Having stayed in the Scout Hut the night before with Aidan & Jamie the morning was considerably more relaxing. We fried up a few bits before heading to Shannon, with a few last-minute purchases on the way. Paul had successfully roped the three of us in to give a hand with digging, and being a group of six we had enough energy to get a few different things done.
Two weekends, two new tools – we were shown the aerodynamic, lightweight, ultra-efficient digging tool before packing the bags, this time including two drills and several batteries. We brought plenty of snacks and were expecting a long day, and rotated bag-carrying duties on the way down. We headed underground around 11.30, slightly slower pace than the week before as we showed our age and inexperience. The lads gave us a masterclass in how to not get wet at Swingers’, Jock getting a full douze points.

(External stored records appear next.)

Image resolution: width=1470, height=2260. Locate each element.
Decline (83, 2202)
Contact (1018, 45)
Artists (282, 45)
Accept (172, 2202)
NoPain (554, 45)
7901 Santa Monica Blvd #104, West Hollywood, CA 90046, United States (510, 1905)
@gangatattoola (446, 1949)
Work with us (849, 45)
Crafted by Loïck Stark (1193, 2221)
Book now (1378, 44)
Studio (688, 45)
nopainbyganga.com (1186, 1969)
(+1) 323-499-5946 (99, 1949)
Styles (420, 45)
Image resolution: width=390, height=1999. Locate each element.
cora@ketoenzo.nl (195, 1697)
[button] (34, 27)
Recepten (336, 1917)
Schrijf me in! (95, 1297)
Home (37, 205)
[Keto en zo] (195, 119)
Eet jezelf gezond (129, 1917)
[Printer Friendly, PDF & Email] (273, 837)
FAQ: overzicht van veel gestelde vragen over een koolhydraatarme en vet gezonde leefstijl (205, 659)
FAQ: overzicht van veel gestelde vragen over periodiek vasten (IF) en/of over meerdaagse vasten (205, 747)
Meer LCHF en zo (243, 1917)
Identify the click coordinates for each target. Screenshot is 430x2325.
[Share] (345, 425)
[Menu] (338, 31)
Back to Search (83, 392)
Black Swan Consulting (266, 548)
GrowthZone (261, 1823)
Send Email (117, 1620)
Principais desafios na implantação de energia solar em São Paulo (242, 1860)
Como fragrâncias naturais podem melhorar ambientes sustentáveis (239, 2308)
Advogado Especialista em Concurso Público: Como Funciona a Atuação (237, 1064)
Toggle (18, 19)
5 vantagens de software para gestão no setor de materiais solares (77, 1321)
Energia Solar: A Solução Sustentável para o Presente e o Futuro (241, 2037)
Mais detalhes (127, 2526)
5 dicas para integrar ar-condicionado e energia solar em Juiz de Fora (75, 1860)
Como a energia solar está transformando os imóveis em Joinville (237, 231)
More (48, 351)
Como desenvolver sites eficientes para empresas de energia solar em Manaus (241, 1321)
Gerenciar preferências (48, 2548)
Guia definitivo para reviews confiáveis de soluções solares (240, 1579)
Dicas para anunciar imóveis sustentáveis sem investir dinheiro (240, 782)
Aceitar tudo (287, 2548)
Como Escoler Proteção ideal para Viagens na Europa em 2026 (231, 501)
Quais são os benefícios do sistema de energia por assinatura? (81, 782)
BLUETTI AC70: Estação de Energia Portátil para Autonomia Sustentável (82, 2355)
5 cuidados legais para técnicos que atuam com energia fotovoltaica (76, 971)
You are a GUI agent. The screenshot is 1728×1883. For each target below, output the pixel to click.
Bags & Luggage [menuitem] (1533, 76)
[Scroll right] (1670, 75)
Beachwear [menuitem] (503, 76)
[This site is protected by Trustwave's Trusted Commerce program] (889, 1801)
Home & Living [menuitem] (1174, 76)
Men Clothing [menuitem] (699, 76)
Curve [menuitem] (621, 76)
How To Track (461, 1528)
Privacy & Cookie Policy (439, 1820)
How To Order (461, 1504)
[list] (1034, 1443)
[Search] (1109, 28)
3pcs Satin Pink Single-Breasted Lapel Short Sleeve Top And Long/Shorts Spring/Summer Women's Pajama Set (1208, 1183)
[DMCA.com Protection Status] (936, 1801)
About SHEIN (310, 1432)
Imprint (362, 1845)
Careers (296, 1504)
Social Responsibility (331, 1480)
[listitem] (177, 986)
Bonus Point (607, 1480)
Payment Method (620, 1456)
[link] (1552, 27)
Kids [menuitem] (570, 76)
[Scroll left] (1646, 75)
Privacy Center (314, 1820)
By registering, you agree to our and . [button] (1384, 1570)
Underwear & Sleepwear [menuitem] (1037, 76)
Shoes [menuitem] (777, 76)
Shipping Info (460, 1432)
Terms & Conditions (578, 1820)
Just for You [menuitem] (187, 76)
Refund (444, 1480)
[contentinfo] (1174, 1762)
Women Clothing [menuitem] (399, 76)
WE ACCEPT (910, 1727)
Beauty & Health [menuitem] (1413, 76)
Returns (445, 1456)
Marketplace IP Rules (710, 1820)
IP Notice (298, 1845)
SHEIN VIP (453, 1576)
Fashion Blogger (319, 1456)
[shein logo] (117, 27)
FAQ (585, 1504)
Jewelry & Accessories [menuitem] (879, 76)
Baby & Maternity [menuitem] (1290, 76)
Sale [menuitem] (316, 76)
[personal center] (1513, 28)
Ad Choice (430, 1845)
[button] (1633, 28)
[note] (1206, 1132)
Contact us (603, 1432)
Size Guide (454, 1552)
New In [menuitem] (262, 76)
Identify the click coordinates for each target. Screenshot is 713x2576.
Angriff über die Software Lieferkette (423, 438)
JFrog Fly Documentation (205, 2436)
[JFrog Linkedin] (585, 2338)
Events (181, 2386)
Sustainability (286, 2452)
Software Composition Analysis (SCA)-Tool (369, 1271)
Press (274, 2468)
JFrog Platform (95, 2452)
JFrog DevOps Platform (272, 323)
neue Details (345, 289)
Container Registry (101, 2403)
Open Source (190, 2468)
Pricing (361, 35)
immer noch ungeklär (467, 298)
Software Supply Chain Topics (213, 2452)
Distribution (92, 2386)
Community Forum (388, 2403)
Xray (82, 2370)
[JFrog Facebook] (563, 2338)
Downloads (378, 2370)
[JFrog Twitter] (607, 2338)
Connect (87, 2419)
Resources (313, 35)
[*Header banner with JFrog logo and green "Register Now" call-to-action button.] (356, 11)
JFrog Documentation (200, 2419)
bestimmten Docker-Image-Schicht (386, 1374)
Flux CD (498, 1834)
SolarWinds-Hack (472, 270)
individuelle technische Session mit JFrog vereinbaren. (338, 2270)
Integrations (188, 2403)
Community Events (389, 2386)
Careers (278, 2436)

When we reached the Orange Hall we split into two groups – Eoghan, Jock, Jamie and Aidan headed straight for the dig face while Steve and myself went to the lead around the corner (or rather down two very tight squeezes and diagonally up to an awkward looking boulder facing us). Steve broke out the drill and we made the most of two batteries, plug-and-feathering our way to success – or rather a slightly-less-narrow version of the still impassable squeeze that remained. After an hour and a half or so, with two now drained batteries, we headed towards the dig. Once we reached the climb what lay before us was a sight for sore eyes: a newly rigged handline alongside the old one, freshly bolted, boulder of death now irrelevant for the most part. After a much faster climb we crawled out way around the sand pit and up to the dig site, where Aidan had crafted some beautiful statuettes of all the team out of mud – it’s worth the journey just for this, but if you’re down there bring a shovel.
We dug for a couple of hours before finally calling it a day. Efficiency at it’s best; we rotated the digging every ten minutes and packed mud as we went. We carried on with this process, the roof clearance slightly narrowing as we dug, and veering to the right hand side as you face the tunnel. The new tool proved itself to work just as well as the old one.
Got back to the surface at around 23:30, this time drove back to Dublin as I’d passengers to keep me awake.